The only regular non-immigrant visa category that would conceivably allow working in a shop (no matter whether paid or not) would be H-2B for temporary non-agricultural workers. But that is a purely theoretical option, because it will only be issued if the U.S. Department of Labor finds that it is in the interest of the U.S. economy to let the particular work be done by foreign workers. The chances of this happening for ordinary retail work are nil.
A few other types of non-immigrant visas would allow such work incidentally to the main purpose of the visa, but they all depend on you being in extremely special situations (as one example, victim of human trafficking assisting law enforcement with investigation) or a spouse/child/dependent of the holder of certain other visas. Since you write nothing about such things, that is pretty much a non-starter too.
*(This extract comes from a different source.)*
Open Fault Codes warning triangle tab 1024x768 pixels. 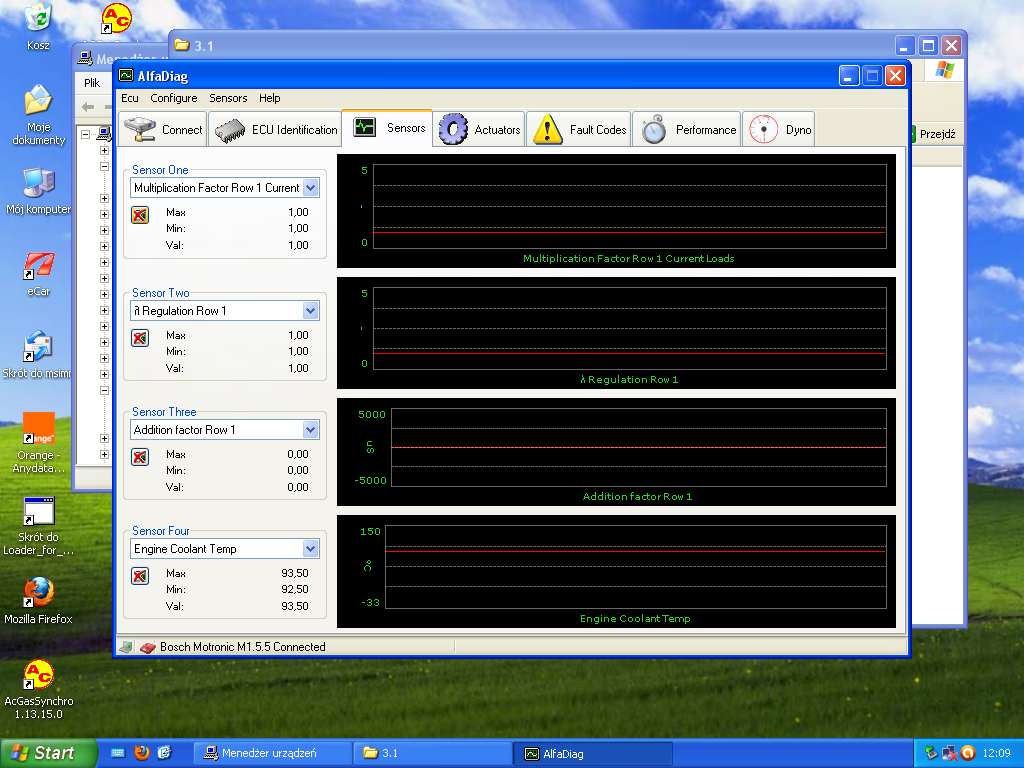pos(579,130)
For completeness, getting an immigrant visa also seems to be impossible. You don't write that you have any qualifiying family to sponsor a family-based immigrant visa, and the employment-based immigrant categories are even farther removed from retail work than H-2B is. For many, a final (though unlikely) option would be to enter the diversity visa lottery and hope to get lucky, but if you're born in England, Wales, or Scotland you don't qualify for that, due to the large number of Brits who settle in the US by other routes.
In short, as the comment said:
Forget about it. There’s no visa for that kind of arrangement.